According to the yellowing Russian leaflet pictured above, the Oktava MD-66a is a ‘Dynamic coil microphone meant for sound amplification of speech and air traffic/transport controllers/officials communications. One direction microphone.’ (literal translation)
Although the Oktava MD-66a doesn’t look anything like an AKG D58 it is clear from the 2 frequency response graphs above that the design intention of both mics is fairly similar, with a steep cut from the mid-range downwards and a considerable boost to the frequencies which affect the intelligibility of speech. N.B. The dotted line on the AKG graph shows how the low-end frequency response is restored to flat when the sound source is very close to the mic (bass proximity effect). Low frequency sound emanating from further away, however, will be greatly attenuated thereby improving the clarity of the close mic’d sound.
The polar plot also shows a narrowing of the high frequency response on axis. High frequency sound arriving off axis will therefore be considerably reduced.

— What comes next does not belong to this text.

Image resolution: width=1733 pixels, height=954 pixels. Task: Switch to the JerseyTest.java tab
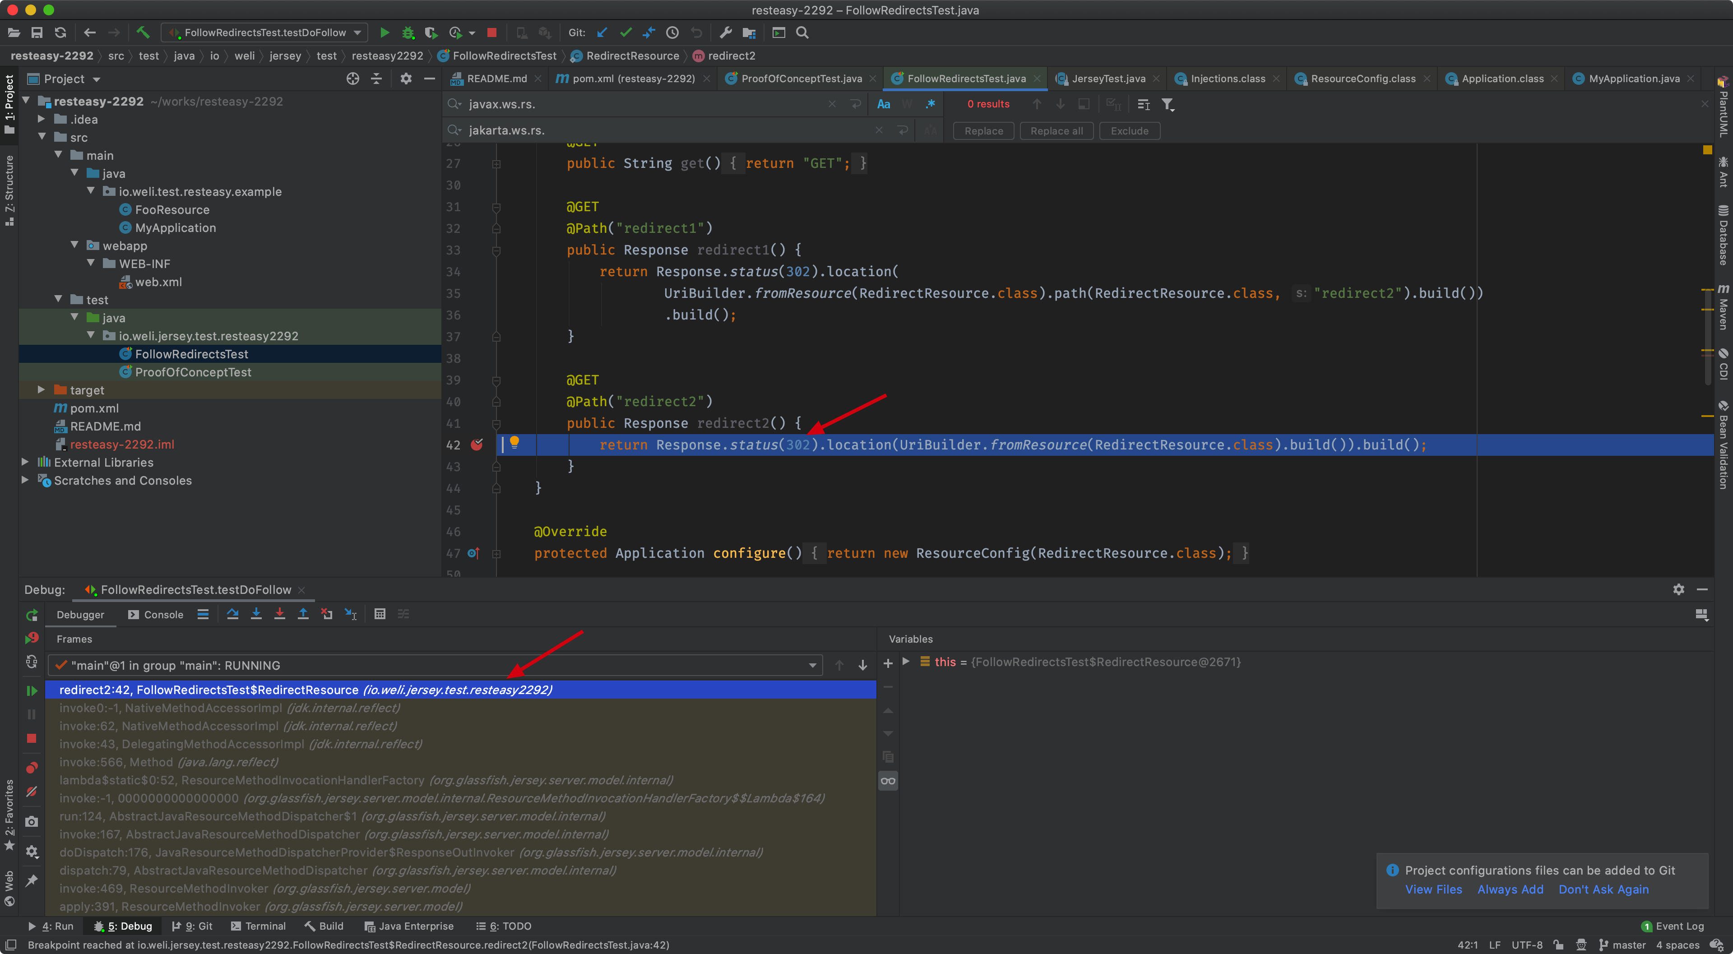pos(1107,79)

Although I don’t have any ‘air traffic’ or ‘transport’ to control or ‘officials communications’ to make, it does occur to me that this neat little noise-cancelling dynamic might have many other uses.
P.S. Having taken the MD-66a out on a number of live gigs recently it is currently my favourite mic on snare. It delivers a crisp, fat, punchy sound whilst picking up very little of the bass drum.